About always md5 checksumming always-on: I didn't know the official client did this every time. Makes sense do make it do the same thing.

xattr seems like a good idea now that I actually know how it works! :)

ariselseng avatar Sep 12 '15 21:09 ariselseng

Well, I don't think they recalculate the checksum every time. They keep a sqlite db around where they store a lot of metadata:

CREATE TABLE jwt_fl (jwc_id INTEGER PRIMARY KEY ASC AUTOINCREMENT, jwc_name, jwc_path, jwc_hash, jwc_phash, jwc_chksum, jwc_size, jwc_created, jwc_modified, jwc_mp, jwc_revision, jwc_lastchecked, jwc_err, jwc_nextupload,jwc_parentfolder,jwc_folderid);

So I reckon they keep using the cached checksum as long as the file size and date still match. But they always compare checksums with the online copy to see if they need to replace it with the local file.

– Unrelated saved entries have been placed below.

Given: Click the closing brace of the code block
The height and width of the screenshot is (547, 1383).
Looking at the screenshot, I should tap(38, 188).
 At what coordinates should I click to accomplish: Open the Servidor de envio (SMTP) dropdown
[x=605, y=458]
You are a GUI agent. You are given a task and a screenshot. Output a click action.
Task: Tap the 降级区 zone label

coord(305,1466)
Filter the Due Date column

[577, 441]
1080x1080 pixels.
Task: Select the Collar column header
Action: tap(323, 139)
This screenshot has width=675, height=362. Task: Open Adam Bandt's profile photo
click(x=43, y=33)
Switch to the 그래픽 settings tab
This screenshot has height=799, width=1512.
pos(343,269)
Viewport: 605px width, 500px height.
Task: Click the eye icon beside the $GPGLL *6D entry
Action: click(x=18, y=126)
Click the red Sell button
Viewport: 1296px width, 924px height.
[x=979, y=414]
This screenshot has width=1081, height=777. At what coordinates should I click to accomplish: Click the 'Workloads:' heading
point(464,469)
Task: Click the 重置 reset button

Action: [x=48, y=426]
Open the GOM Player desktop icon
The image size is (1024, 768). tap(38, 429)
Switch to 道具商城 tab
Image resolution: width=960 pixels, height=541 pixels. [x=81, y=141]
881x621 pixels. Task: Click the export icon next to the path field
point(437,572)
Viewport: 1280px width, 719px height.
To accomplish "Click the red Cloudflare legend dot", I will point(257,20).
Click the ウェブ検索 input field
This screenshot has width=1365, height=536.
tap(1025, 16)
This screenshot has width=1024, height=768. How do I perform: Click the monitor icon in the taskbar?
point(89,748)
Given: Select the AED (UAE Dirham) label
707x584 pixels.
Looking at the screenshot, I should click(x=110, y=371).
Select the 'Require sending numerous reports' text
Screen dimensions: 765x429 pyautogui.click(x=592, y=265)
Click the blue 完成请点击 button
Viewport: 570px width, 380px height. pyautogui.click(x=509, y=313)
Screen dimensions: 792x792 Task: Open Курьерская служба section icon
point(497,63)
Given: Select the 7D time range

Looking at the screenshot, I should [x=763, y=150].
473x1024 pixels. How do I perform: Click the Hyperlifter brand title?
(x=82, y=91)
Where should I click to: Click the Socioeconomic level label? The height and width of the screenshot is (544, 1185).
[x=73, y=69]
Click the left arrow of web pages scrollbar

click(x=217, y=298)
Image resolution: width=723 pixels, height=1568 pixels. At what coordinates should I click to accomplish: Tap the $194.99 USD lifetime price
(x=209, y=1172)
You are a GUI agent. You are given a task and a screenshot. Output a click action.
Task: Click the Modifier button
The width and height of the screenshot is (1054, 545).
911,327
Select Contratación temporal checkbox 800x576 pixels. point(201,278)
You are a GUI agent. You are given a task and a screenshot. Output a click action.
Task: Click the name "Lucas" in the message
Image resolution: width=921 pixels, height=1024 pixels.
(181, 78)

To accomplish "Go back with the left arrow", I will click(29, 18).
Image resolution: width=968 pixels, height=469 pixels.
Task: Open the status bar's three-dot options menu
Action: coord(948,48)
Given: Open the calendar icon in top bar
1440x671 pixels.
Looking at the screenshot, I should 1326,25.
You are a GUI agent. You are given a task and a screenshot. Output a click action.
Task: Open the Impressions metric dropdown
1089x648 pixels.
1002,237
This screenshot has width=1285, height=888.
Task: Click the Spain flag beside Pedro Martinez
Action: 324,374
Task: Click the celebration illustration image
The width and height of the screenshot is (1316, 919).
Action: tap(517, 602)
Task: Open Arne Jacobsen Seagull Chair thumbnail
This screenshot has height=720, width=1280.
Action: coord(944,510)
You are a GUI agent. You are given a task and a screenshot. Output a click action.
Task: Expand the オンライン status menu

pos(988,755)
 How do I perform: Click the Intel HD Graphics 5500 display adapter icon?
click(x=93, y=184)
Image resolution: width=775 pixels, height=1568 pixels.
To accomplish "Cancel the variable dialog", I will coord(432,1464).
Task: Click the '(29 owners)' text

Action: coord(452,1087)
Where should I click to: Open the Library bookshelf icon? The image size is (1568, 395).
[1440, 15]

havardgulldahl avatar Sep 12 '15 21:09 havardgulldahl

If we are going to implement this option. We need to save date in xattr too right? So that we can check if size and date in xattr is the same as the actual file modified time and size, right?

ariselseng avatar Sep 13 '15 13:09 ariselseng

fixed in https://github.com/havardgulldahl/jottalib/commit/64fdf1e480e85eb9c2d56f38df0d8232da7ce87d

havardgulldahl avatar Jan 22 '16 15:01 havardgulldahl

@havardgulldahl So now it can check only by mtime/size?

ariselseng avatar Jan 22 '16 17:01 ariselseng

Hmm I might have been a bit too eager here. ;)

We still have to patch jottacloud.replace_if_changed to only look at mtime if the right argument is passed.

Thanks for paying attention :)

havardgulldahl avatar Jan 22 '16 18:01 havardgulldahl

@havardgulldahl I will see if I can add that option to only check for size and mtime, like the default rsync behaviour. I think that will be a lot faster with thousands of files instead of looking up xattr for each file. I want to backup 10TB with ~2 million files without that taking hours each time. Every millisecond counts in my case :)

ariselseng avatar Jan 23 '16 11:01 ariselseng